Hi hi, my first Malinois - 9 weeks now.

I want any opinions and experiences with leaving a puppy to play with their toys.

Does it take away any drive? etc etc. is there any harm in it? 

What I mean is, if I leave a bunch of toys (4-5) for her to play with in the home, she would happily crawl around on her bed and play for most of the day when I'm sitting next to her at the computer. Basically, she gets to do whatever she wants for 99% of the day - and she chooses to bite tug and rip stuffing out of toys all day.

I did this with my other dogs when they were young, (non-working breeds: mutts) and it keeps them entertained and at the same time not chewing up my tv or furniture. They also listen to me great when it comes to commands in/out of the house.

Some toys are rotated every day or two to keep it 'interesting' for the dog and occasionally i'll throw one across the room to make it 'super-exciting' 

I do however, keep one or two toys as special toys for tug games and fetch games - these aren't left with her.

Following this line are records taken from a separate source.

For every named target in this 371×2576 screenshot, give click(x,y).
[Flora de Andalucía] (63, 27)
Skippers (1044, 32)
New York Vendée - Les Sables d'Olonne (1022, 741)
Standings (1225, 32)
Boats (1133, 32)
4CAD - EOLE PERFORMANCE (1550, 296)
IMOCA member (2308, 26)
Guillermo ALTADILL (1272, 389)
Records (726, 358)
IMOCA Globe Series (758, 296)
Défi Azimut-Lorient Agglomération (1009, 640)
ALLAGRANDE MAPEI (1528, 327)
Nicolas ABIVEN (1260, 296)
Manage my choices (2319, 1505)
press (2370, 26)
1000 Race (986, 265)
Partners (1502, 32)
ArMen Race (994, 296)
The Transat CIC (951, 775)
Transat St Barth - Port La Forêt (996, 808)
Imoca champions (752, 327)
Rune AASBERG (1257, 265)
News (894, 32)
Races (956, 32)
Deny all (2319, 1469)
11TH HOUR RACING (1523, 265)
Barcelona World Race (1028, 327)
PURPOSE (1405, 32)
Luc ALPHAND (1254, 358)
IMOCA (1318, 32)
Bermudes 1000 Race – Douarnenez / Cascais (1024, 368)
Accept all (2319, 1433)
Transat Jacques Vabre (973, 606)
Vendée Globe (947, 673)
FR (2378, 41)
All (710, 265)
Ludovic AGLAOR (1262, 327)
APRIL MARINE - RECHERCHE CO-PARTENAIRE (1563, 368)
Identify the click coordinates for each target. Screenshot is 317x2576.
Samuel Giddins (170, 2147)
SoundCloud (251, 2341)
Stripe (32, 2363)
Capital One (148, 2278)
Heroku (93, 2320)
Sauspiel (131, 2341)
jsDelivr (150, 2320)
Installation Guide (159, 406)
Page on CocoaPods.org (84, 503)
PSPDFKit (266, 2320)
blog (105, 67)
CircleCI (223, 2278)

So the question: is it good/bad/doesn't matter to leave toys around? And what do other people do? Does it affect their 'working ability/drive'?

Thanks in advance.


----------



## Maren Bell Jones (Jun 7, 2006)

I would suspect if you have to worry if a Malinois of all things has enough working drive that playing with some chew toys (which she'll need anyways when she starts teething in about 2 months) will hurt her, she probably doesn't have it in the first place. ;-) JMHO.


----------



## Michele McAtee (Apr 10, 2006)

I think, like you said, if you keep her FAvorite toys back for training purposes, it's fine to leave the others out for her for free time. I do pick toys up though, so they are not the first thing pup sees when coming out for the day. If they see you are the one to get the toys out, then that is one more feather in your cap as the "ooooh, he's the one who provides me with fun" JMO.


----------



## Edmond Kan (Jul 17, 2008)

yup that's a neat one.

 thanks


----------



## Michelle Reusser (Mar 29, 2008)

My pups 6 montsh now and I still keep at least 3 toys in her kennel for her to entertain herself. So far it hasn't hurt her drives. I'm just amazed she is so content to entertain herslef, didn't work for my male.


----------